1. Combien existe-t-il de papeteries dans l'arrondissement de Villefranche ? Quels sont leurs noms ? Dans quelles communes sont-elles situées ? Sont-ce des cours d'eau qui mettent en activité leurs ateliers, et alors comment s'appellent-ils ?

Trois, savoir celle du Roquet, commune des Ardillats, appartenant à Monsieur Montgolfier, celle du Réveillon, commune de Saint-Didier[-sur-Beaujeu], appartenant à Monsieur Viallet, toutes deux du canton de Beaujeu, et celle de la Fontétière, commune de Lamure, canton de Saint-Nizier-d'Azergues, appartenant à Monsieur Charles Viallet-Saint-Didier. Les deux premières sont mues par la rivière d'Ardière et la dernière par celle de l'Azergues.

 

2. A quelle époque connue ou présumée chacune des papeteries a-t-elle été établie ?

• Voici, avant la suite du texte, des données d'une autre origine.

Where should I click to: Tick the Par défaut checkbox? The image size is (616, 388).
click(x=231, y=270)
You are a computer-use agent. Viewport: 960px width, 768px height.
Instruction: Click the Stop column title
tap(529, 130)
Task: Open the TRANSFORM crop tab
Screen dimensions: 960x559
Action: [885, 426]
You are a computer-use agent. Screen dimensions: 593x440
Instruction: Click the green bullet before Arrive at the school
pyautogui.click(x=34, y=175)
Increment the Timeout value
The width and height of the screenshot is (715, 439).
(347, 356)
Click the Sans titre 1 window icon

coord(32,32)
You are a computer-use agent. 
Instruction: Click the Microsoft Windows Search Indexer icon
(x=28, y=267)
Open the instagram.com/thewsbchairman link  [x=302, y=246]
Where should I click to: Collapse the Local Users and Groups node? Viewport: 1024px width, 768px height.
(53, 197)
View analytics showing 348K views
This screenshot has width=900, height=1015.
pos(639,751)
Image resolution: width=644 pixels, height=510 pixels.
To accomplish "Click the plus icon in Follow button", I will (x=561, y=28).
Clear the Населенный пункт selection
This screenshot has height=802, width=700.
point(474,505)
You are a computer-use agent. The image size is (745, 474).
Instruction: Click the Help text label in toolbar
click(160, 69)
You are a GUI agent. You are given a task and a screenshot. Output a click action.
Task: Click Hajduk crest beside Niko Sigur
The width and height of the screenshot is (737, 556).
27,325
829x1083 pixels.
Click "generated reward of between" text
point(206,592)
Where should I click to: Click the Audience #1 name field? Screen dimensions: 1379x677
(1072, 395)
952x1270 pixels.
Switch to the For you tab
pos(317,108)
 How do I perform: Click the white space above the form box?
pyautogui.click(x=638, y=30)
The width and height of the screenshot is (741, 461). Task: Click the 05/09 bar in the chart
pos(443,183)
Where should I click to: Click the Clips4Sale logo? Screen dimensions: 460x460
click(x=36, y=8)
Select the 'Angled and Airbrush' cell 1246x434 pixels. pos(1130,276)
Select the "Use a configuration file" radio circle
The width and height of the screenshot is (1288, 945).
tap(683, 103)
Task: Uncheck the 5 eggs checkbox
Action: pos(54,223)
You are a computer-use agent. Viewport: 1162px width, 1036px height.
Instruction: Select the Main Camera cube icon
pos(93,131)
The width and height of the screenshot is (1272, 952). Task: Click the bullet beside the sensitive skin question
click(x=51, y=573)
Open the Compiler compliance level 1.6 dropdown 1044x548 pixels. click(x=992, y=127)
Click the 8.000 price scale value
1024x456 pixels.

La manufacture du Roquet, celle du Réveillon et une troisième détruite sous le nom de papeterie Brulé, dans le canton de Beaujeu, appartenaient sous le règne du bon Henry IV à la famille Montgolfier, que les troubles de religion avaient forcée de quitter l'Auvergne d'où ils étaient originaires pour venir s'établir en Beaujolais. Ils y vécurent honorablement de leurs industries et en cachant leur religion, jusqu'à ce que, troublés de nouveau, ils se décidèrent à se retirer à Annonay en Vivarais. Dès lors, l'une des papeteries située sur le ruisseau de Saint-Didier, fut détruite ; les deux autres furent employées alternativement pour des battoirs à écorces, des scies à eau, et une très modique fabrication de papiers.

En 1784, Monsieur Augustin Montgolfier, fils du respectable et centenaire Pierre Montgolfier, chef de toute cette famille et résidant à Annonay, fit l'acquisition de la fabrique du Roquet près de Beaujeu, où il commença des constructions sur un grand plan. Elles ont été continuées par son fils (actuellement propriétaire) d'une manière plus étendue.

La fabrique de la Fontétière n'a pas un établissement aussi connu : on lui suppose environ cent ans de construction, tantôt travaillant, tantôt chômant, plusieurs années de suite.

 

3. Combien d'ouvriers occupent ces différentes papeteries, en distinguant les diverses occupations auxquelles ils se livrent ? Quel est le prix ordinaire de leurs journées ?

Les trois fabriques occupent, quand le commerce est en activité, cinquante-quatre ouvriers mâles hommes faits et environ soixante-cinq femmes et jeunes garçons dans l'intérieur des ateliers, savoir vingt-quatre ouvriers mâles pour les cuves, sept pour gouverner les machines, trois colleurs et seize sallerands, hommes de salle, rouleurs, charpentiers à demeure pour les machines.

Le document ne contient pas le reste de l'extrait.